:: Working data ::

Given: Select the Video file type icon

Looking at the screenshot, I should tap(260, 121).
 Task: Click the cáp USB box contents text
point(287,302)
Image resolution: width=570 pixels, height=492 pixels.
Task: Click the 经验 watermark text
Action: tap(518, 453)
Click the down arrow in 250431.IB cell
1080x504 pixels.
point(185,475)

:::

## Instructions for the task
Reproduce the entries in full, exactly as written.

## Solution to the problem
Given: Select the Video file type icon

Looking at the screenshot, I should tap(260, 121).
 Task: Click the cáp USB box contents text
point(287,302)
Image resolution: width=570 pixels, height=492 pixels.
Task: Click the 经验 watermark text
Action: tap(518, 453)
Click the down arrow in 250431.IB cell
1080x504 pixels.
point(185,475)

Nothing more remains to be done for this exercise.